## Exercise goal
Exact copies of all the records are to be printed.
BEGIN Working data
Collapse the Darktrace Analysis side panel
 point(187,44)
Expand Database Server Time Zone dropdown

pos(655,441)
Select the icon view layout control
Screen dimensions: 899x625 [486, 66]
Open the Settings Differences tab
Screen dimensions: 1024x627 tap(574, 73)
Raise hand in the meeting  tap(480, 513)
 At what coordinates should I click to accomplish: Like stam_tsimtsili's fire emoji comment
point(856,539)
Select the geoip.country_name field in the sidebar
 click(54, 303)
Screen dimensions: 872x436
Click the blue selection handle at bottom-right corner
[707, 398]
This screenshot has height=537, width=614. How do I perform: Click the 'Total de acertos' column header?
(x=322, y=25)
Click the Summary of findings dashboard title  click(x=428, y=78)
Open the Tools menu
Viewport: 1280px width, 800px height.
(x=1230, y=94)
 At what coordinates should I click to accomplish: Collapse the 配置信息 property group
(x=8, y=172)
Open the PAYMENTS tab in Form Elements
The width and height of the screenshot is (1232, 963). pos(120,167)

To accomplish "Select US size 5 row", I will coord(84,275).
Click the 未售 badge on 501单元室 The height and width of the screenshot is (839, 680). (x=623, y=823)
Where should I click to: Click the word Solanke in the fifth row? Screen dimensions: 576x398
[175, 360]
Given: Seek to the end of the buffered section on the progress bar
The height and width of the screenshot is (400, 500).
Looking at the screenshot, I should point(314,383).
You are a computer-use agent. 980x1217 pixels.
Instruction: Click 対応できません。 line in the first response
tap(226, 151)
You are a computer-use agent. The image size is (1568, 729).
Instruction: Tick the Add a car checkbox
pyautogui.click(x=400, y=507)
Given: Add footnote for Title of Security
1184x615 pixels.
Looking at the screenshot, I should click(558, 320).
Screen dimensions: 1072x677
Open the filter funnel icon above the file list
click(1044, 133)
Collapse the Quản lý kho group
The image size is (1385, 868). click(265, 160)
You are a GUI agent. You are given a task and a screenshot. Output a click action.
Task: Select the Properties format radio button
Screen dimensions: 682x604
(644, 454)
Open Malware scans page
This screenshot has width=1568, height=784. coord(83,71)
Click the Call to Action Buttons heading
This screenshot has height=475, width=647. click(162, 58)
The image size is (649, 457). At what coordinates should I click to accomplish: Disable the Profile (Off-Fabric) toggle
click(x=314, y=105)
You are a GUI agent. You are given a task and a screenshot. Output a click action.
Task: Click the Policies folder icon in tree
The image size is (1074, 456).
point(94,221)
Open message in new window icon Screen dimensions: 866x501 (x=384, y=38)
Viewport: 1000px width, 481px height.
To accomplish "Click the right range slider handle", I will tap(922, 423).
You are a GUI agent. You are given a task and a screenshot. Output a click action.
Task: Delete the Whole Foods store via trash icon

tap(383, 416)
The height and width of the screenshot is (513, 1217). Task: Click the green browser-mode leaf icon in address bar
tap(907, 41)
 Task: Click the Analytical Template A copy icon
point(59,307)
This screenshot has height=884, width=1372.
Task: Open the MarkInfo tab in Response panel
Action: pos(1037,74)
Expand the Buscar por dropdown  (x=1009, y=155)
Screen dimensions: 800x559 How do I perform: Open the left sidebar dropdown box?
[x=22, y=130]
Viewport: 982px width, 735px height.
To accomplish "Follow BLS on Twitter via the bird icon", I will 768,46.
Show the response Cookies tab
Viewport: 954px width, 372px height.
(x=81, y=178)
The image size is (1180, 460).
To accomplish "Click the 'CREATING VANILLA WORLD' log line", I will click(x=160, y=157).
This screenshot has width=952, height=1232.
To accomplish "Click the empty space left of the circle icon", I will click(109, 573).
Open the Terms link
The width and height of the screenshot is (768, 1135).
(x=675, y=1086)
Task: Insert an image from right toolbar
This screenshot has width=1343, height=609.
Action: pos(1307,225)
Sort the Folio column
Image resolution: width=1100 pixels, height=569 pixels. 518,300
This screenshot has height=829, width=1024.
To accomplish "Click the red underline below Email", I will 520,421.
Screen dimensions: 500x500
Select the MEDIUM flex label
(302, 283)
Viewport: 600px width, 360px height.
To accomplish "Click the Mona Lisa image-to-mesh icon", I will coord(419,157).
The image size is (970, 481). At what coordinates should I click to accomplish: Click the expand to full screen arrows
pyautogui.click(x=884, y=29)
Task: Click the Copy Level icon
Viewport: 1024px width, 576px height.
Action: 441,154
END Working data
## Response to this exercise
Collapse the Darktrace Analysis side panel
 point(187,44)
Expand Database Server Time Zone dropdown

pos(655,441)
Select the icon view layout control
Screen dimensions: 899x625 [486, 66]
Open the Settings Differences tab
Screen dimensions: 1024x627 tap(574, 73)
Raise hand in the meeting  tap(480, 513)
 At what coordinates should I click to accomplish: Like stam_tsimtsili's fire emoji comment
point(856,539)
Select the geoip.country_name field in the sidebar
 click(54, 303)
Screen dimensions: 872x436
Click the blue selection handle at bottom-right corner
[707, 398]
This screenshot has height=537, width=614. How do I perform: Click the 'Total de acertos' column header?
(x=322, y=25)
Click the Summary of findings dashboard title  click(x=428, y=78)
Open the Tools menu
Viewport: 1280px width, 800px height.
(x=1230, y=94)
 At what coordinates should I click to accomplish: Collapse the 配置信息 property group
(x=8, y=172)
Open the PAYMENTS tab in Form Elements
The width and height of the screenshot is (1232, 963). pos(120,167)

To accomplish "Select US size 5 row", I will coord(84,275).
Click the 未售 badge on 501单元室 The height and width of the screenshot is (839, 680). (x=623, y=823)
Where should I click to: Click the word Solanke in the fifth row? Screen dimensions: 576x398
[175, 360]
Given: Seek to the end of the buffered section on the progress bar
The height and width of the screenshot is (400, 500).
Looking at the screenshot, I should point(314,383).
You are a computer-use agent. 980x1217 pixels.
Instruction: Click 対応できません。 line in the first response
tap(226, 151)
You are a computer-use agent. The image size is (1568, 729).
Instruction: Tick the Add a car checkbox
pyautogui.click(x=400, y=507)
Given: Add footnote for Title of Security
1184x615 pixels.
Looking at the screenshot, I should click(558, 320).
Screen dimensions: 1072x677
Open the filter funnel icon above the file list
click(1044, 133)
Collapse the Quản lý kho group
The image size is (1385, 868). click(265, 160)
You are a GUI agent. You are given a task and a screenshot. Output a click action.
Task: Select the Properties format radio button
Screen dimensions: 682x604
(644, 454)
Open Malware scans page
This screenshot has width=1568, height=784. coord(83,71)
Click the Call to Action Buttons heading
This screenshot has height=475, width=647. click(162, 58)
The image size is (649, 457). At what coordinates should I click to accomplish: Disable the Profile (Off-Fabric) toggle
click(x=314, y=105)
You are a GUI agent. You are given a task and a screenshot. Output a click action.
Task: Click the Policies folder icon in tree
The image size is (1074, 456).
point(94,221)
Open message in new window icon Screen dimensions: 866x501 (x=384, y=38)
Viewport: 1000px width, 481px height.
To accomplish "Click the right range slider handle", I will tap(922, 423).
You are a GUI agent. You are given a task and a screenshot. Output a click action.
Task: Delete the Whole Foods store via trash icon

tap(383, 416)
The height and width of the screenshot is (513, 1217). Task: Click the green browser-mode leaf icon in address bar
tap(907, 41)
 Task: Click the Analytical Template A copy icon
point(59,307)
This screenshot has height=884, width=1372.
Task: Open the MarkInfo tab in Response panel
Action: pos(1037,74)
Expand the Buscar por dropdown  (x=1009, y=155)
Screen dimensions: 800x559 How do I perform: Open the left sidebar dropdown box?
[x=22, y=130]
Viewport: 982px width, 735px height.
To accomplish "Follow BLS on Twitter via the bird icon", I will 768,46.
Show the response Cookies tab
Viewport: 954px width, 372px height.
(x=81, y=178)
The image size is (1180, 460).
To accomplish "Click the 'CREATING VANILLA WORLD' log line", I will click(x=160, y=157).
This screenshot has width=952, height=1232.
To accomplish "Click the empty space left of the circle icon", I will click(109, 573).
Open the Terms link
The width and height of the screenshot is (768, 1135).
(x=675, y=1086)
Task: Insert an image from right toolbar
This screenshot has width=1343, height=609.
Action: pos(1307,225)
Sort the Folio column
Image resolution: width=1100 pixels, height=569 pixels. 518,300
This screenshot has height=829, width=1024.
To accomplish "Click the red underline below Email", I will 520,421.
Screen dimensions: 500x500
Select the MEDIUM flex label
(302, 283)
Viewport: 600px width, 360px height.
To accomplish "Click the Mona Lisa image-to-mesh icon", I will coord(419,157).
The image size is (970, 481). At what coordinates should I click to accomplish: Click the expand to full screen arrows
pyautogui.click(x=884, y=29)
Task: Click the Copy Level icon
Viewport: 1024px width, 576px height.
Action: 441,154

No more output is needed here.